En Angleterre, quand Liverpool a été vendue aux Américains, quand Manchester United a été vendue à des Américains, quand Manchester City a été vendue à Abou Dabi, quand Chelsea a été vendu à un Russe proche du gouvernement russe, le gouvernement britannique n’a rien fait.
Quand ils investissent dans le foot, l’objectif des Qataris, des Chinois, des Saoudiens n’est pas seulement économique, il est aussi politique.Simon Chadwick
Si nous voulons une autre sorte de football, il faudrait de nouvelles règles et que l’UE et les gouvernements européens se saisissent du sujet.
Pourquoi ces investisseurs viennent-ils dans le football ?
Tout ces investisseurs n’ont pas la même logique. Il y a vraiment des différences d’idéologie entre eux.
Les Américains sont marqués par l’idéologie libérale, l’économie de marché, la rentabilité. Ce qui les anime, c’est le profit…
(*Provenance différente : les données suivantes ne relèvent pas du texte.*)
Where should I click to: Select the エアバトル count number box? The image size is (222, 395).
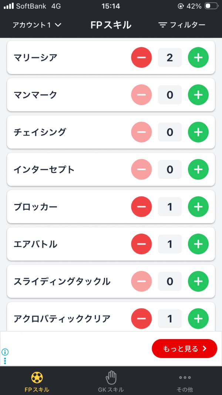(x=170, y=244)
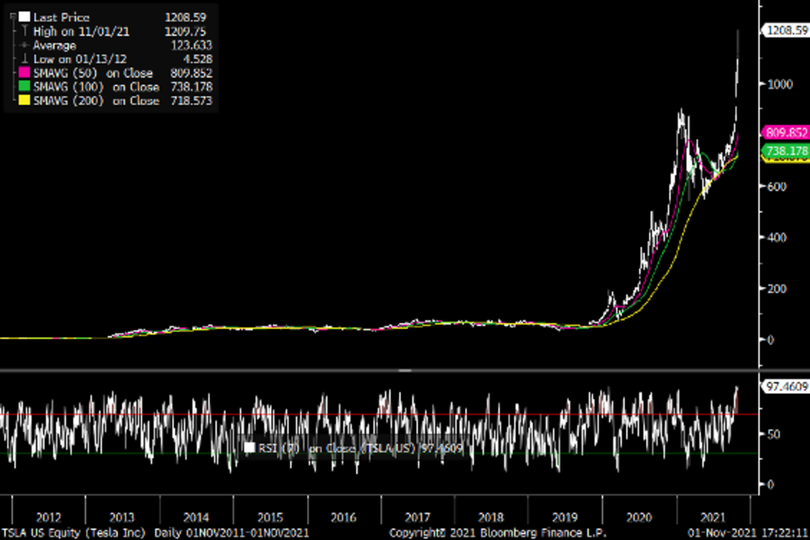Select the green SMAVG (100) swatch
This screenshot has width=810, height=540.
point(24,87)
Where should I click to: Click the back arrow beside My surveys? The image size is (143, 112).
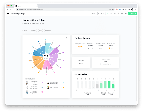[8, 13]
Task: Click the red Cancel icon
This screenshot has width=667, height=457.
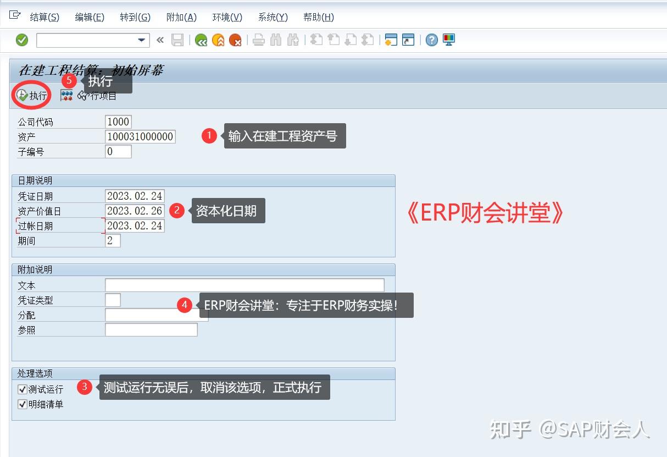Action: point(236,40)

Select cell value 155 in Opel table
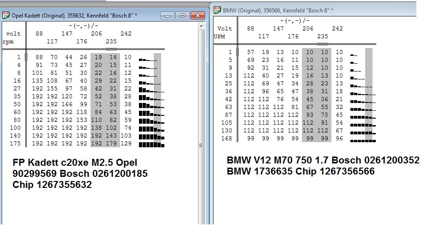click(x=54, y=89)
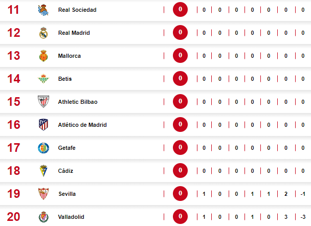Click the Sevilla club crest icon
The image size is (311, 226).
43,194
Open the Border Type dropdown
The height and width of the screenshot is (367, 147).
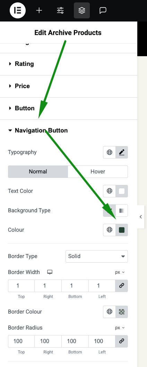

Si vous prenez plutôt les Qataris, les Saoudiens, leur objectif est toujours économique, mais il est en même temps politique. Générer du “soft power” (influence), c’est une des raisons qui les poussent à acheter des clubs.
Qu’en est-il de la Chine, qui a l’ambition de rivaliser avec les Etats-Unis, mais qui n’a pas les pétro-dollars des pays du Golf ?
Ils ont d’abord investi beaucoup d’argent dans des clubs européens. Puis le gouvernement chinois leur a demandé de partir, et d’investir plutôt dans le championnat local.
Elle a laissé la place à d’autres investisseurs : les Américains, qui ont profité des difficultés financières des clubs avec la pandémie pour racheter des parts. L’AC Milan, grand club italien, était détenu par des Chinois depuis 2017 avant d’être racheté l’année suivante par le fonds d’investissement américain Elliot.
Les investisseurs chinois ont donc revendu leurs parts, mais il ne faut pas s’y tromper : la Chine est toujours là.
Leurs priorités ont simplement changé. Depuis 2015, ils ont avant tout le projet d’être un pays hôte d’une Coupe du monde de foot, si possible dès 2030. Ils doivent donc postuler en 2024. La Fédération internationale de football (Fifa), qui organise la Coupe du monde, a maintenant 7 ou 8 partenaires commerciaux chinois. L’UEFA, l’organisation qui gère le football européen, a pour partenaire commercial Ali Baba, le géant chinois du commerce en ligne.
Ce que l’on voit, c’est que la Chine a investi ces instances de décision et de gouvernance du foot européen. Elle a essayé d’établir une sorte de relation de pouvoir et de dépendance. Et elle a réussi à le faire.
Le 15 janvier dernier, le président de la Fifa a expliqué que sans le support financier apporté par la Chine, son organisation serait dans une situation financière délicate.
La Chine va utiliser cette position dominante pour influencer les instances impliquées dans l’organisation de la Coupe du monde. Son pouvoir n’a donc pas décliné. Elle utilise juste son pouvoir de manière différente.